Semua bentuk kekalahan Pertamina itu umumnya hanya dipikulkan kepada
manajemen yang dinilai lemah dan belum kelas dunia. Atau karena
manajemennya yang sering diintervensi kekuatan politik. Tapi, jarang
yang melihatnya dari sudut yang lebih mendasar, yang kalau itu tidak
diatasi, maka jangankan manajemen kelas dunia, yang kelas akhirat pun
tidak akan bisa membuat cita-cita Karen itu tercapai.

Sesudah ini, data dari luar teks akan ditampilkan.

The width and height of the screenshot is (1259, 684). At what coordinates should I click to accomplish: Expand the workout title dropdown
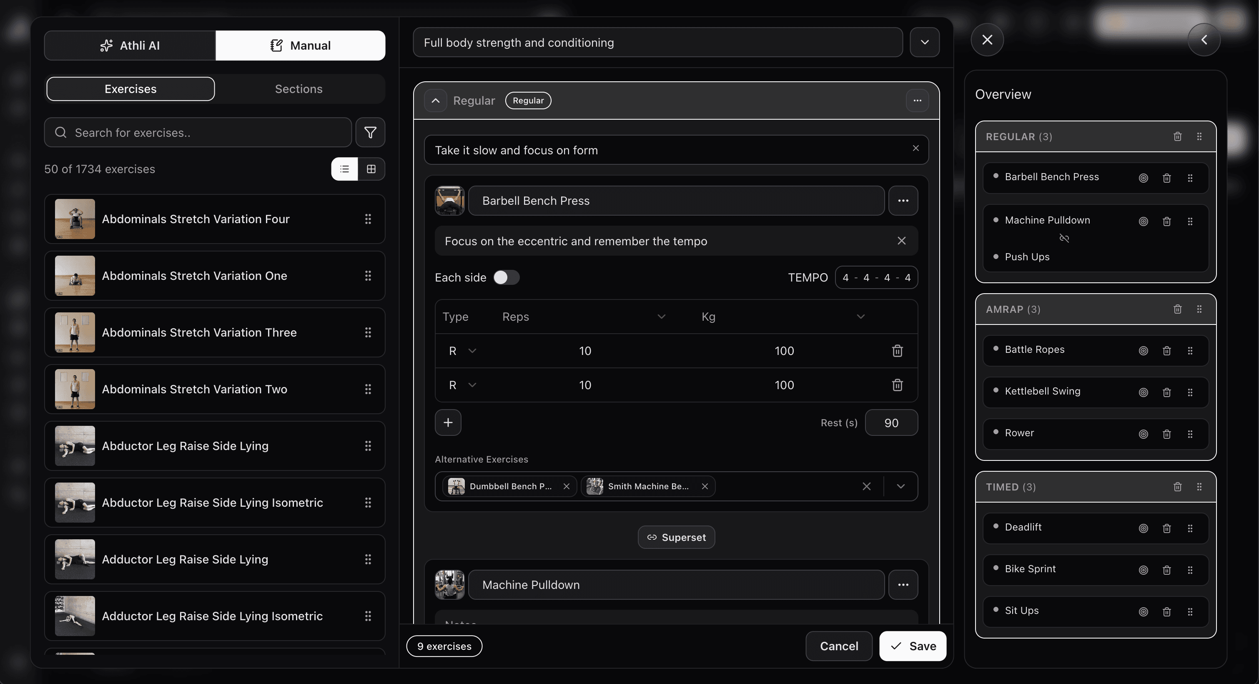click(x=924, y=43)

Pokok persoalannya sangat mendasar. Bahkan, berada di landasan negara
yang paling dasar: UUD 45. Khususnya pasal 33 ayat (3) yang menyebutkan
bahwa Bumi dan air dan kekayaan alam yang terkandung di dalamnya
dikuasai oleh negara dan dipergunakan untuk sebesar-besarnya kemakmuran
rakyat.
Kalau tidak ingin mempersoalkan ayat itu, setidak-tidaknya ada
masalah yang terletak pada penjelasan pasal 33 ayat (3) itu yang hanya
menyebutkan bahwa pasal tersebut “Sudah cukup jelas”.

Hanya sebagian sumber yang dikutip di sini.